Le Chiisme
Si l’école orientaliste allemande est moins fournie que la nôtre, elle compte d’illustres représentants. Heinz Halm, professeur à Tübingen, reprend aujourd’hui cette tradition savante. À le lire, vous ne saurez pas tout du « Parti d’Ali », variété de l’islam trop riche et trop étrange pour qu’un livre l’embrasse, mais vous en saurez beaucoup. Heinz Halm retrace, avec une rare érudition, l’histoire du chiisme, de la vie tragique du malheureux Ali au triomphe de l’imam Khomeyni.
Une si longue histoire nous oblige à simplifier : la légitimité des successeurs du Prophète est le fil directeur. Au départ, tout est clair sinon facile. Ali, gendre de Mahomet et géniteur, par sa fille Fatima, de sa descendance mâle, est le seul digne d’assurer la direction de la communauté orpheline, califat ou imamat dont, après lui, ses descendants devront hériter. Las ! l’histoire en décidera autrement et les chiites couvrent d’insultes la mémoire des trois premiers califes, qui précédèrent Ali, tiennent pour usurpateurs les Omeyyades de Damas, et pareillement les Abbassides de Bagdad qui ont déçu leurs espoirs.

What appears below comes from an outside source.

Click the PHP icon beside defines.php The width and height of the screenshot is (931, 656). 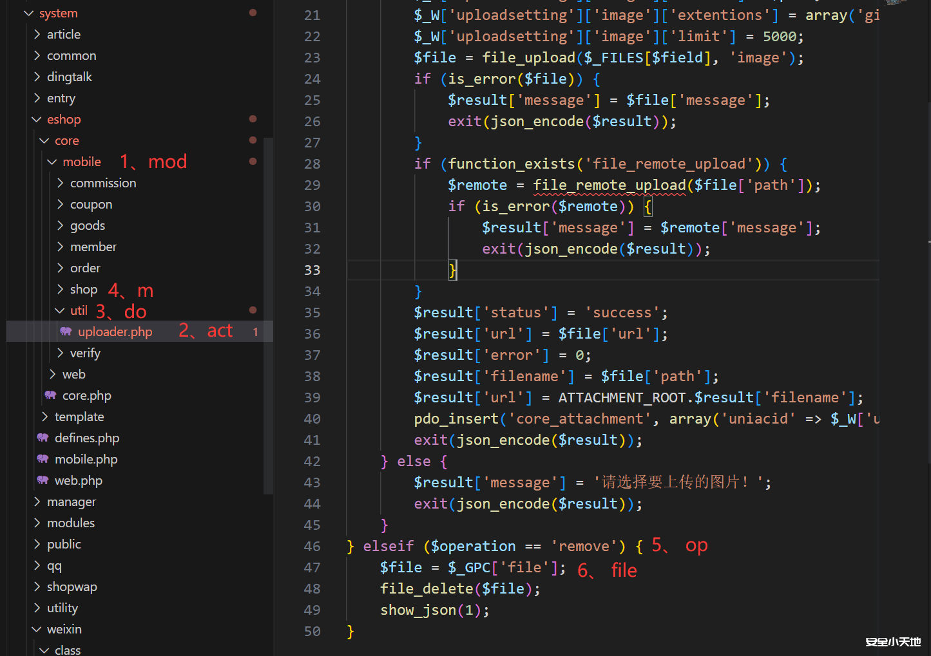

Empêchés d’exercer le pouvoir, les imams alides n’en assurent pas moins le magistère divin, en une lignée sur laquelle les chiites eux-mêmes disputent. La sainte descendance s’est éteinte dès le Xe siècle, et si les duodécimains reconnaissent le douzième imam pour le dernier, les septimains se fixent au septième. Quoi qu’il en soit, douzième ou septième, le dernier imam n’est pas mort, et seulement caché. Il reviendra à la fin des temps, mahdi sauveur du monde. Cependant, en attendant cette parousie, comment les croyants doivent-ils se gouverner ? On conçoit que, dans cette incertitude, les solutions adoptées aient été fort diverses. C’est chez les duodécimains que l’auteur situe l’essentiel de sa recherche, à juste titre puisqu’ils sont les plus nombreux.
Ils ont, en Iran où ils sont largement majoritaires, vécu, prospéré ou souffert selon l’humeur des souverains successifs. En l’absence du guide incontestable, disparu, la tendance générale fut au quiétisme : laissons le pouvoir aux impies et attendons, fût-ce dans les larmes, le retour de l’imam caché ; dans les larmes, car le malheur est la part bénie des chiites duodécimains. Leurs onze premiers imams sont réputés morts de mort violente et le massacre d’Al-Husayn, fils d’Ali, et des siens à Karbala en 680 est le martyre indépassable, commémoré chaque année en des processions de flagellants que les écrans ont, chez nous, popularisées. Exaltation du faible et de l’opprimé, charge rédemptrice assumée par les imams suppliciés, attente du mahdi sauveur, on ne s’étonnera pas que des commentateurs occidentaux aient souligné ces convergences avec le christianisme.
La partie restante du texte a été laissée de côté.